#### Text block:
Schrems II and International Data Transfers — What Happens Next?
25 May 2021
Today, 25 May, is the third anniversary of the GDPR. One of the major events in the field of data protection over the past three years is of course the CJEU’s ruling in the C- 311/18 case (Schrems II) last summer. Several of our clients are currently working with the outcome of the ruling and how to assess their services that involve data transfers outside of the EEA. Although almost a year has passed, the details on how to act due to the new legal landscape is not as clear as one could hope for, but some guidance is available through the draft recommendations and case law. In this blog post, we celebrate the GDPR anniversary and sum up the most important events after the Schrems II ruling as well as the current status.
Background of the Case
The Schrems II ruling concerned personal data transfers to the United States. Under the GDPR, all transfers to a third country (i.e. outside the EU/EEA area) must be made in accordance with Chapter V of the GDPR. For EU-US transfers, the so-called Privacy Shield Decision was a commonly used too for transfers. On 16 July 2020, the CJEU issued its judgment on the Schrems II case, announcing the more or less ground-breaking news that the Privacy Shield Decision was invalidated. In the decision, the court concluded that U.S. authorities’ surveillance capacities are in conflict with the EU fundamental rights and that the Privacy Shield Decision was therefore invalid in its entirety. However, this invalidation of course resulted in several practical issues, but more importantly the court also made several important statements in respect of the possibility to use another common transfer tool, the standard contractual clauses, i.e. the SCCs. In respect of the SCCs, the CJEU held that the use of SCCs was valid as such. However (and we cannot emphasise the importance of this “however”) the CJEU clarified that personal data transferred to a third country on the basis of the SCCs must be afforded a level of protection which is, in essence, equivalent to the protection provided under the GDPR and the EU’s Charter of Fundamental Rights. Considering the contractual nature of the SCCs, it is primarily for the data exporter (entity transferring personal data outside of the EEA), in collaboration with the data importer (the entity receiving the personal data in a third country), to verify on a case-by-case basis whether the third country ensures an adequate level of protection that is essentially the same what as that set out under the GDPR. In this respect, the statement made in the decision created a more or less new process and analysis required for data exporter prior to any third-country transfer, and it further emphasised the importance that all parties involved ensure that such transfers are only made in compliance with Chapter V of the GDPR. It also created a new concept, i.e. the Transfer Impact Assessment (usually referred to as the “TIA”). If you would like to learn more about the background and the outcome of the case, please see our previous blog post on this topic.

#### Listed entries:
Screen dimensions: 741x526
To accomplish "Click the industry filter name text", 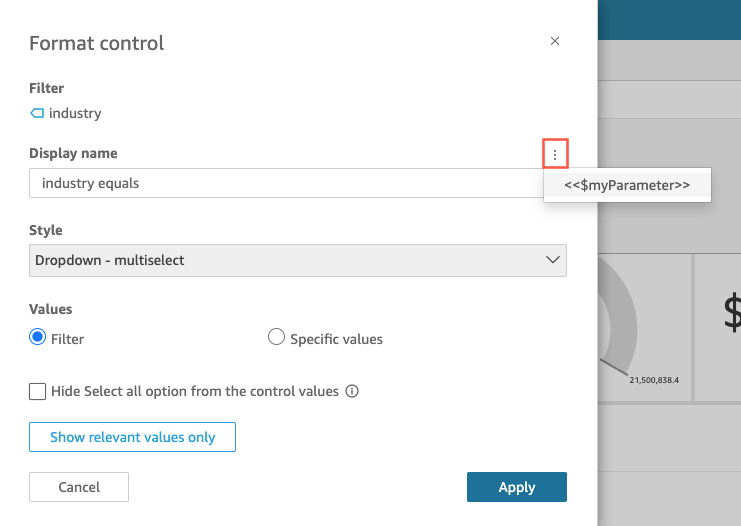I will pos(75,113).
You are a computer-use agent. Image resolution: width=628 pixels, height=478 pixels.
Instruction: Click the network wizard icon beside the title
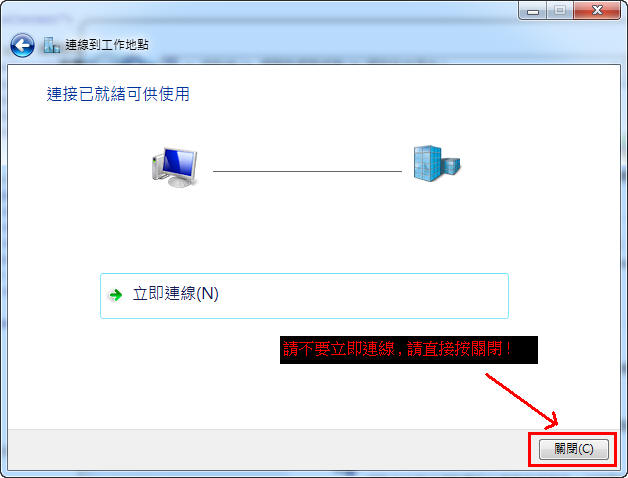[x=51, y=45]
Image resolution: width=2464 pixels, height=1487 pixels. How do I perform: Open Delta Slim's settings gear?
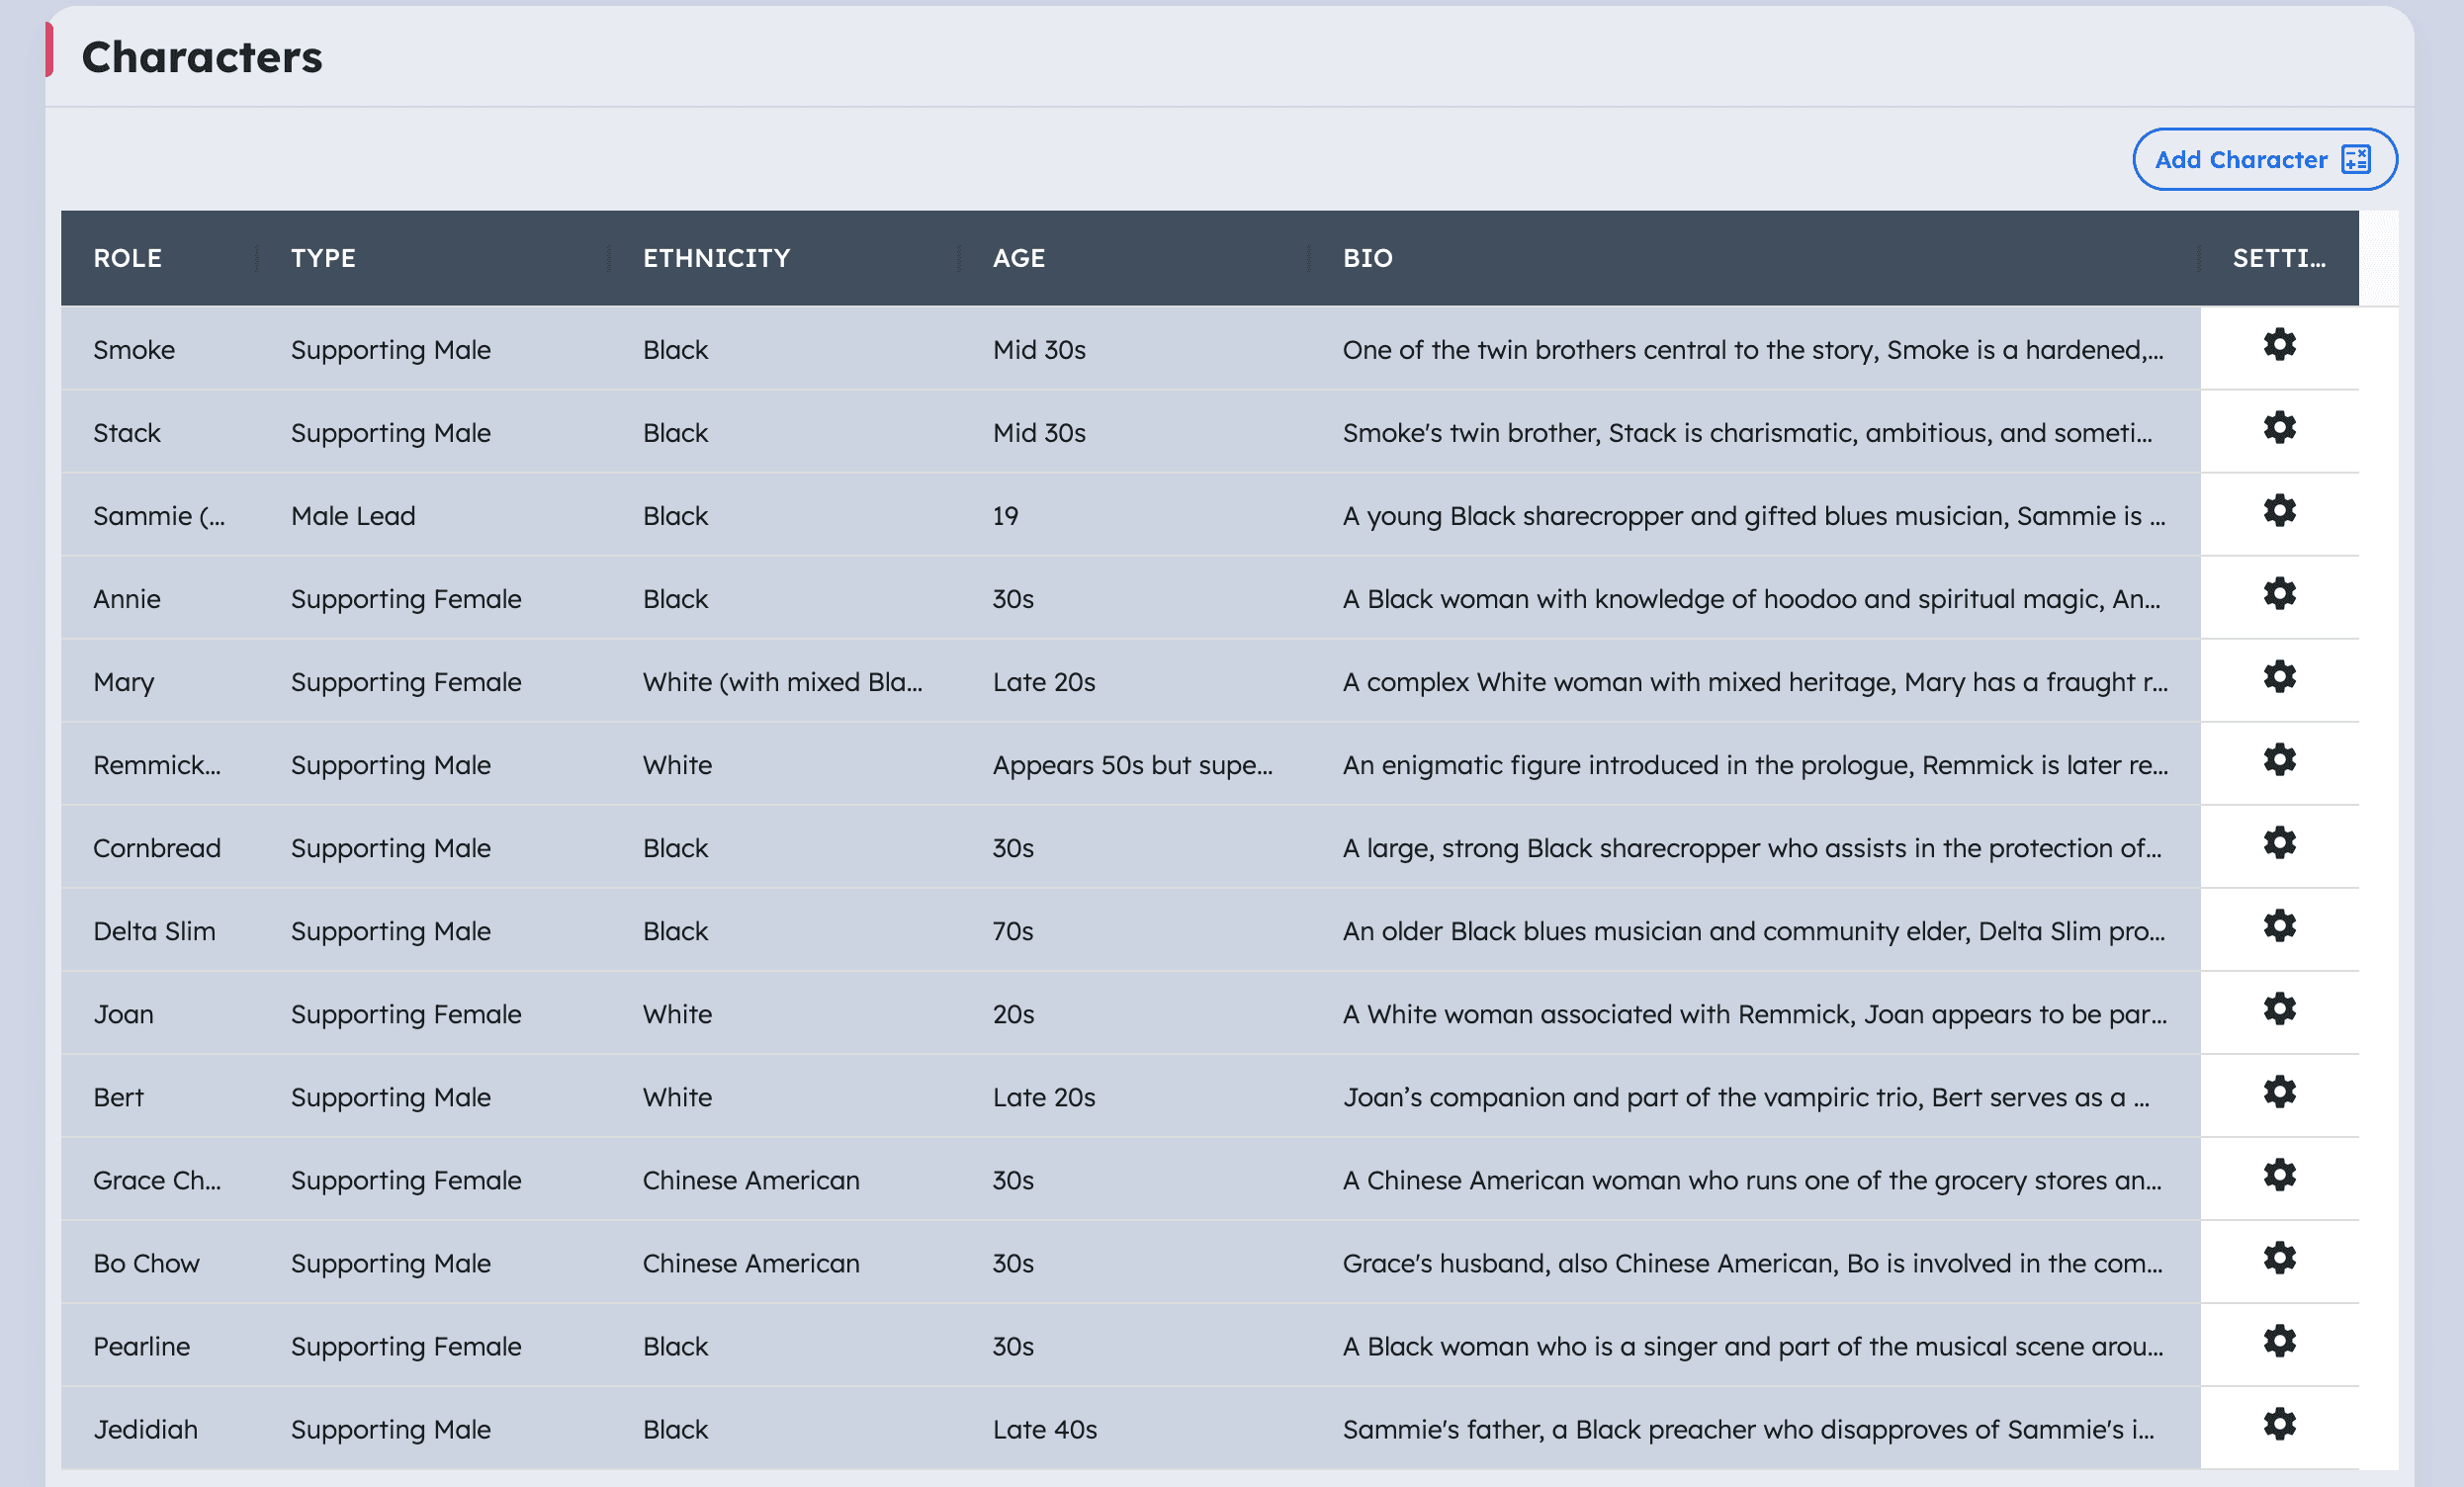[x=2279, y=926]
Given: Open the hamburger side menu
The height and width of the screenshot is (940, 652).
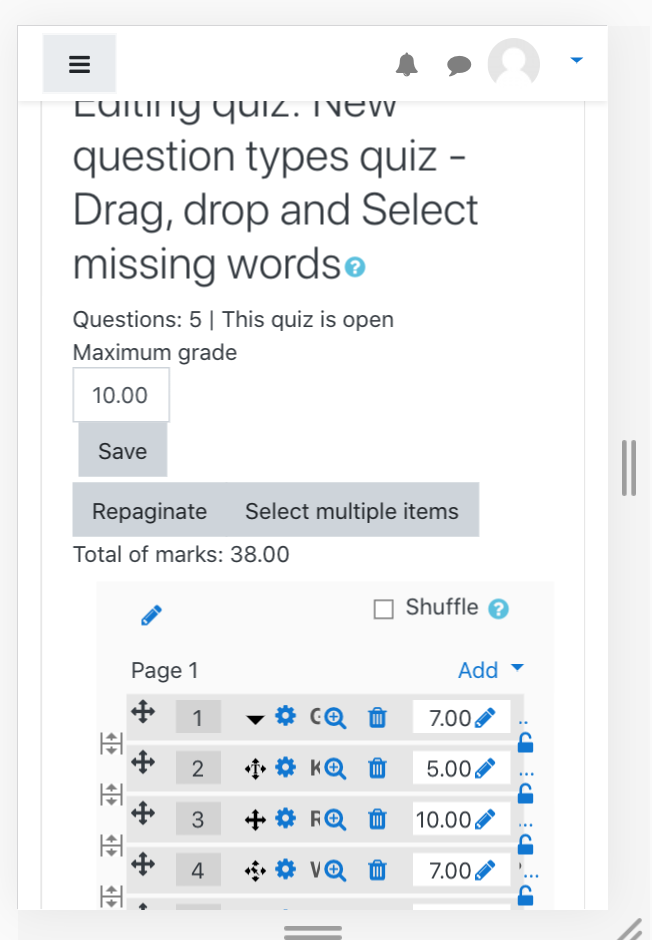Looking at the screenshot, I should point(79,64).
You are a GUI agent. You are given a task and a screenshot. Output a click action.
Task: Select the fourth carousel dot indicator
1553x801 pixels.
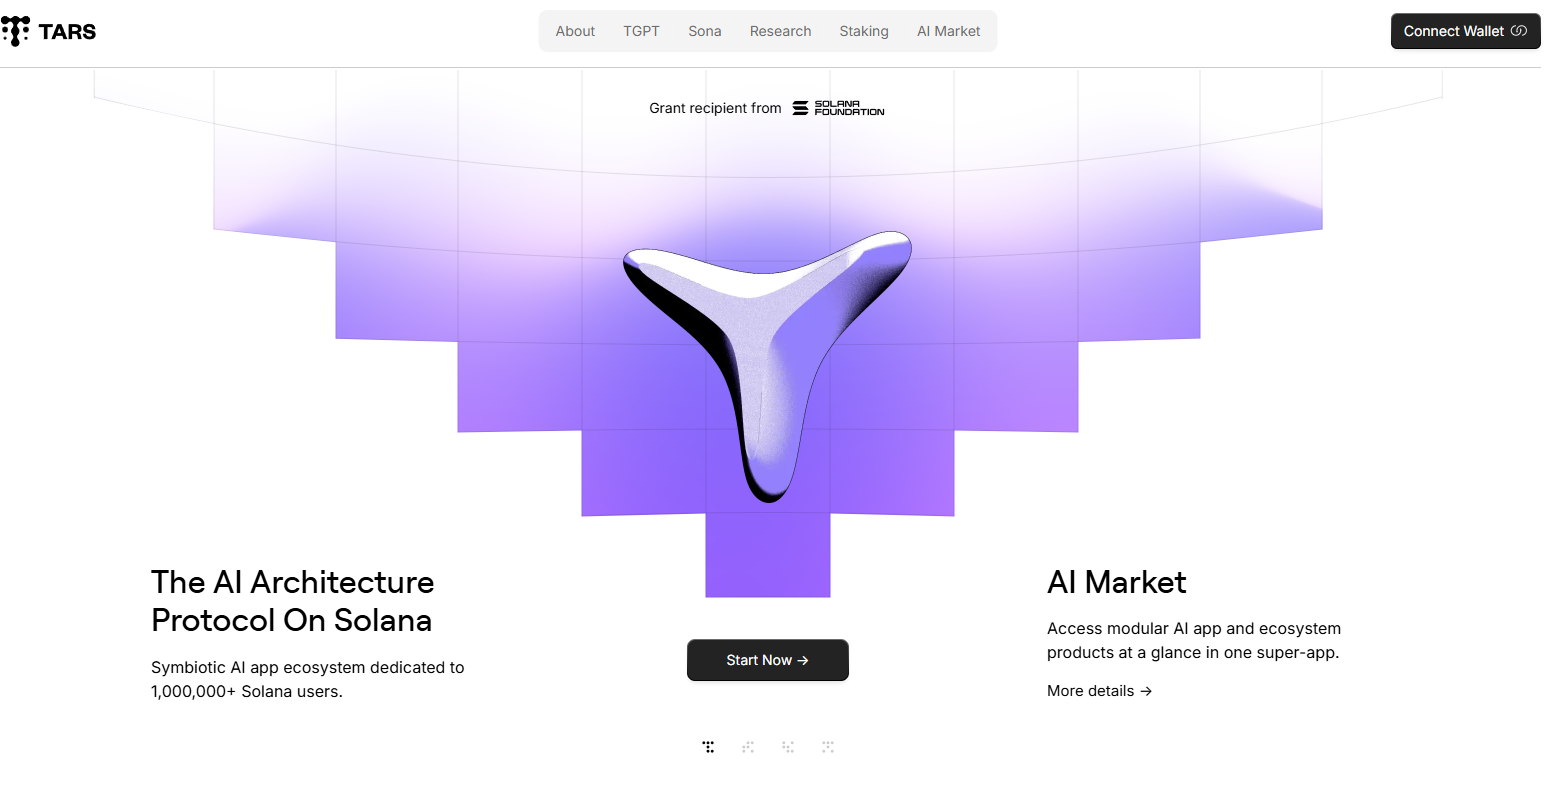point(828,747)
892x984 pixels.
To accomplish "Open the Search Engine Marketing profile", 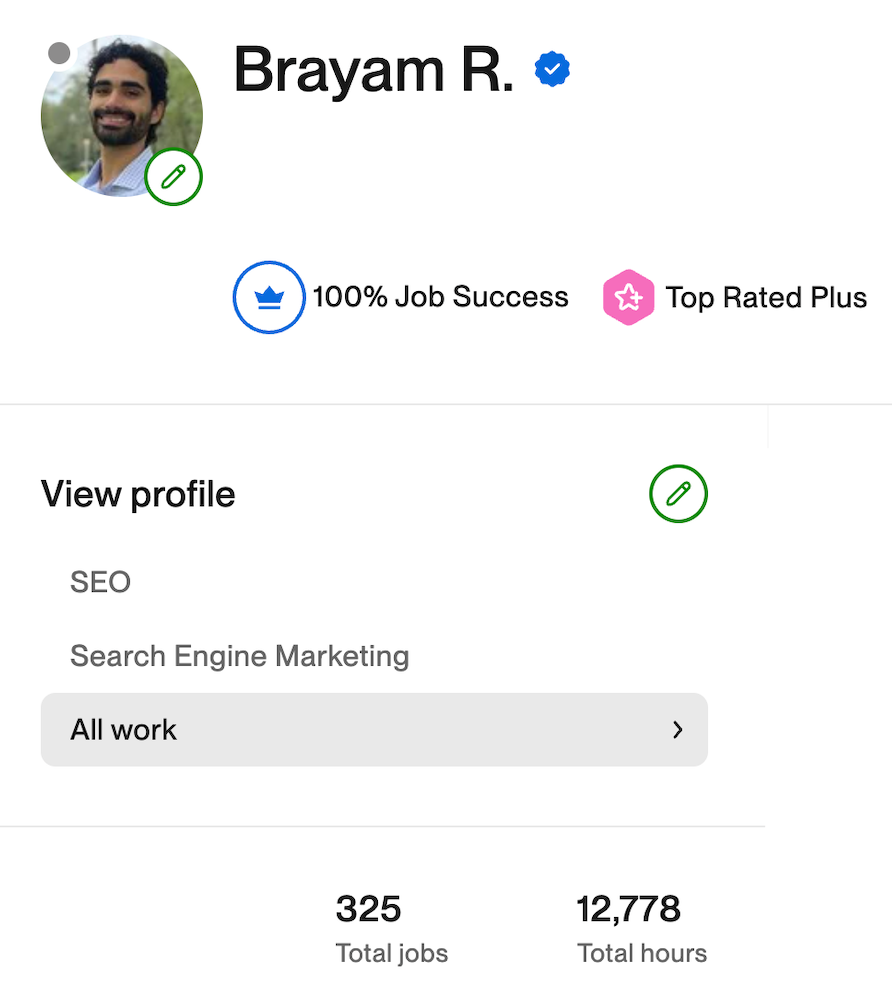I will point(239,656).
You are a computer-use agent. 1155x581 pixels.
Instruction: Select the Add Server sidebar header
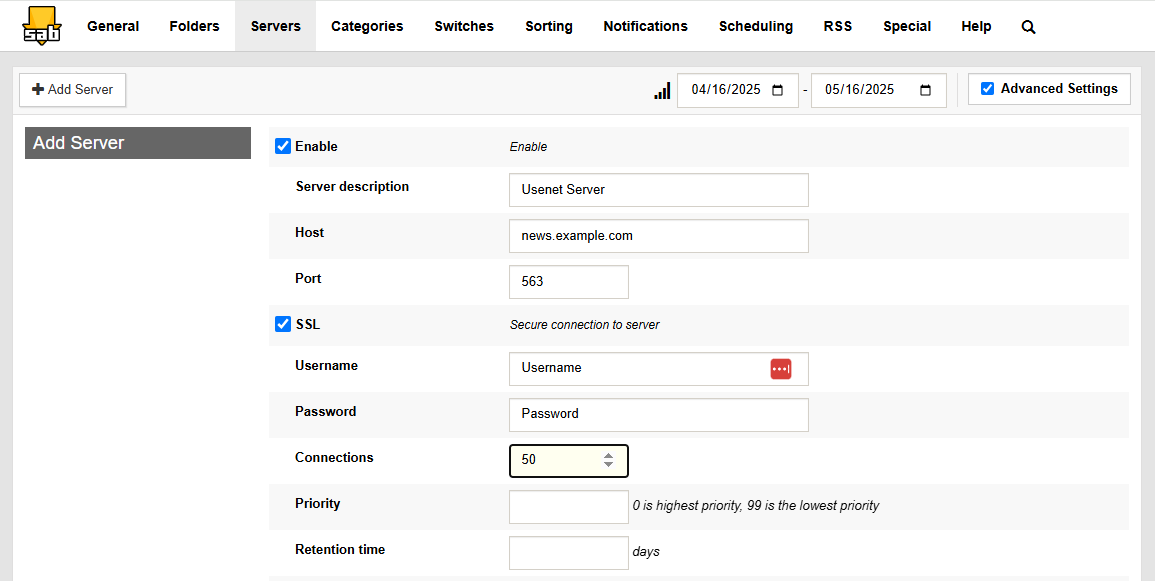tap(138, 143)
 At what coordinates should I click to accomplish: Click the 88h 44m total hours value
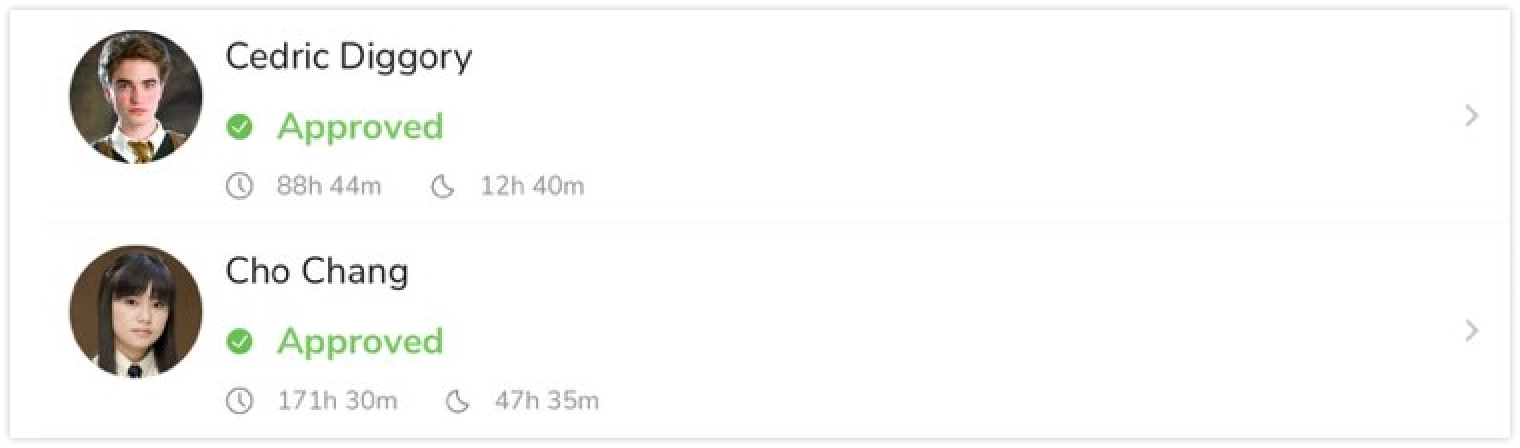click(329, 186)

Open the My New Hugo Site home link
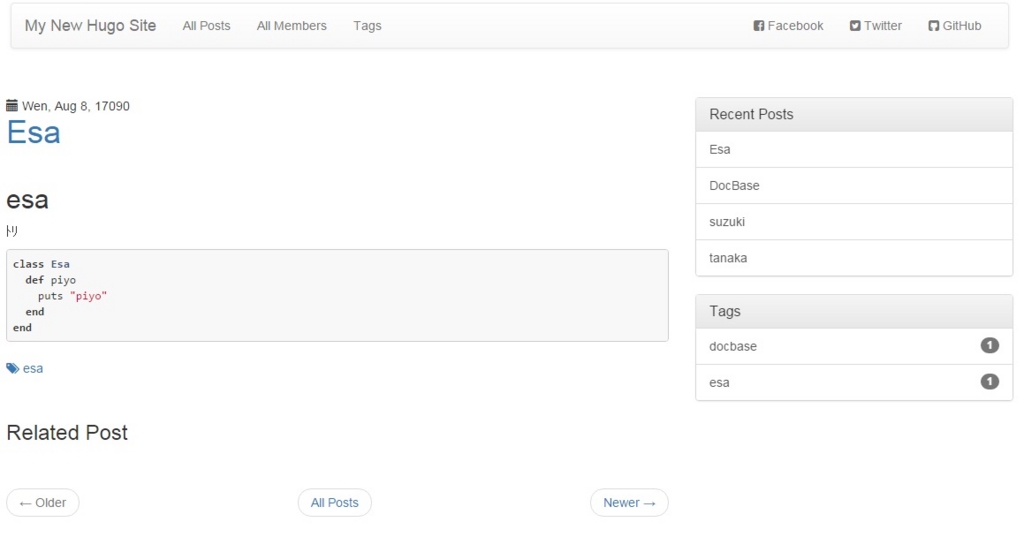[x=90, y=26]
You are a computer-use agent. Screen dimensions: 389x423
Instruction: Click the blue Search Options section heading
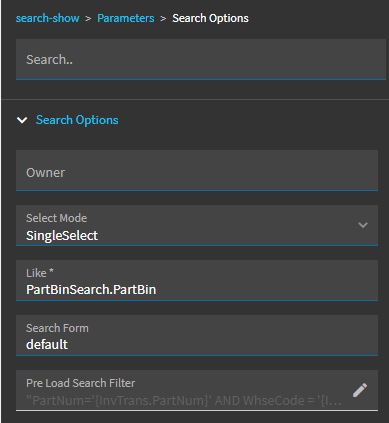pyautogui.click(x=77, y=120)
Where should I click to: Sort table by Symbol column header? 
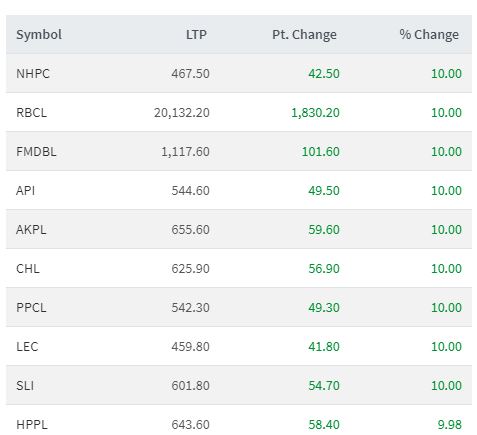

#### Exercise tasks:
1. According to the text on Schrems II, on what date did the CJEU issue its judgment in the case?
2. In the text on Schrems II, replace "blog post" with "article" and give the passage from "Schrems II and" to "the current status." again.

#### List of answers:
1. 16 July 2020

2.
Schrems II and International Data Transfers — What Happens Next?
25 May 2021
Today, 25 May, is the third anniversary of the GDPR. One of the major events in the field of data protection over the past three years is of course the CJEU’s ruling in the C- 311/18 case (Schrems II) last summer. Several of our clients are currently working with the outcome of the ruling and how to assess their services that involve data transfers outside of the EEA. Although almost a year has passed, the details on how to act due to the new legal landscape is not as clear as one could hope for, but some guidance is available through the draft recommendations and case law. In this article, we celebrate the GDPR anniversary and sum up the most important events after the Schrems II ruling as well as the current status.